Kurze Übung
Gib die Zeilen unten unverändert aus, beginnend bei der Zeile, die "Where should I click to: Click the" enthält, und endend mit der letzten Zeile, beide eingeschlossen. Lass die Bilder in der Ausgabe weg.

Zu verarbeitende Daten
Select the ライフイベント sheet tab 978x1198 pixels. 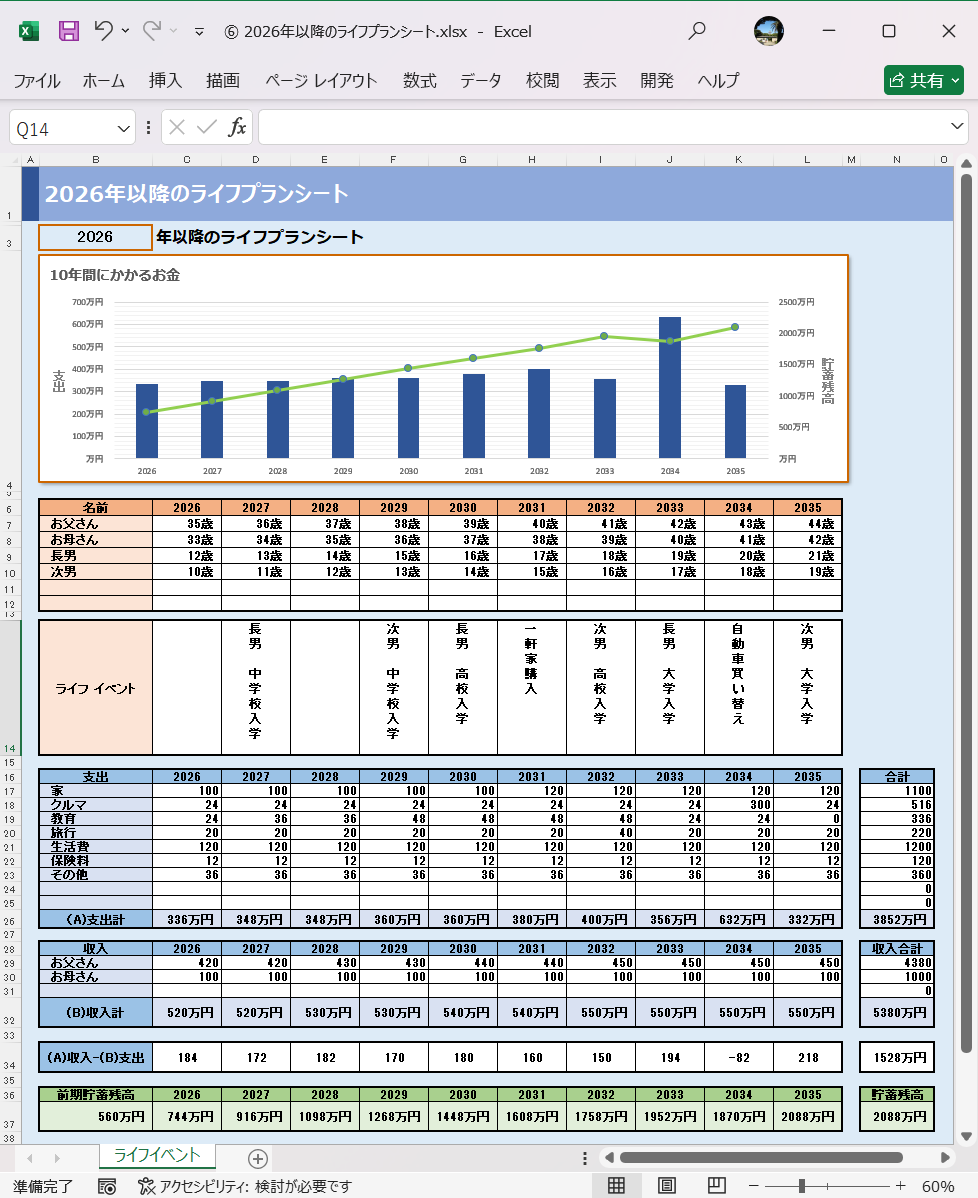157,1157
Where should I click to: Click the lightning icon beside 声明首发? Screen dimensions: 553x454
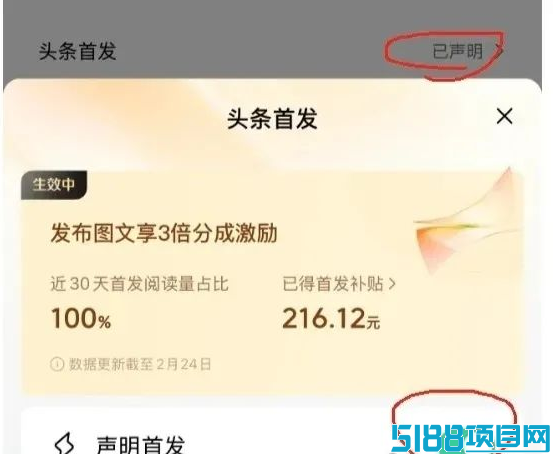point(65,444)
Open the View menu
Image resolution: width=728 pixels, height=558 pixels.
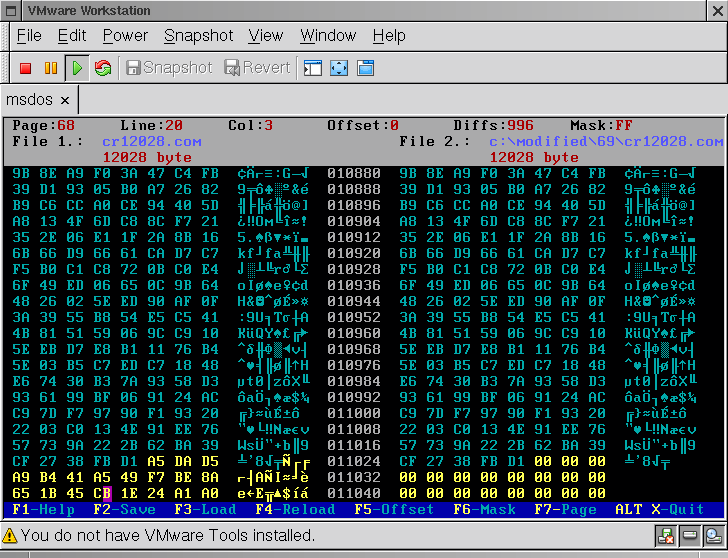point(265,35)
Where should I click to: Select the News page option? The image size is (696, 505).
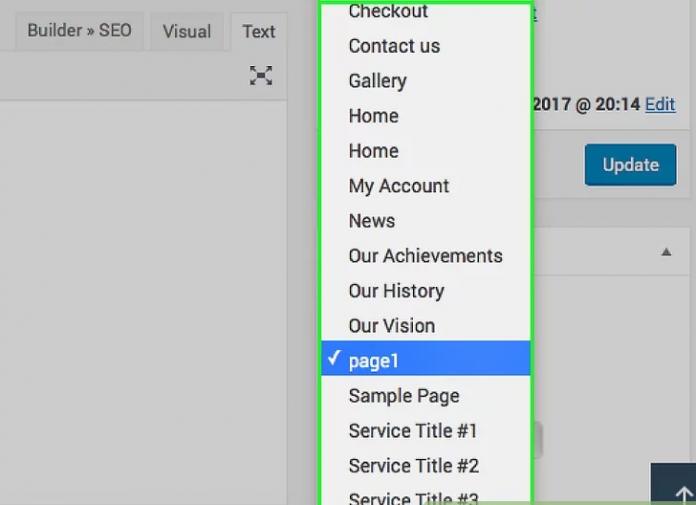click(x=371, y=221)
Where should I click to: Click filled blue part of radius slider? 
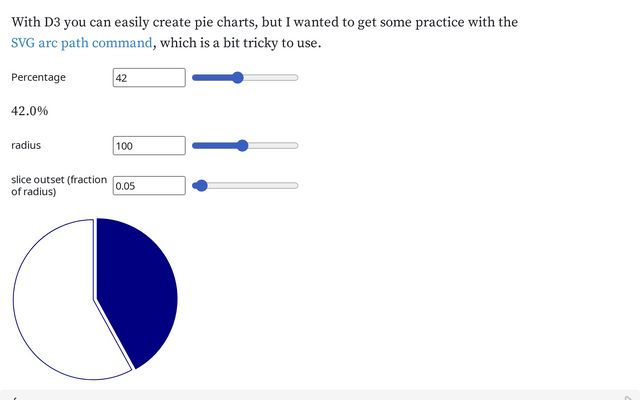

Lösung unten
Where should I click to: Click the lightning icon beside 声明首发? Screen dimensions: 553x454
point(65,444)
Open the View menu
Image resolution: width=728 pixels, height=558 pixels.
point(265,35)
Where should I click to: Select the News page option? The image size is (696, 505).
click(x=371, y=221)
Where should I click to: Click filled blue part of radius slider? 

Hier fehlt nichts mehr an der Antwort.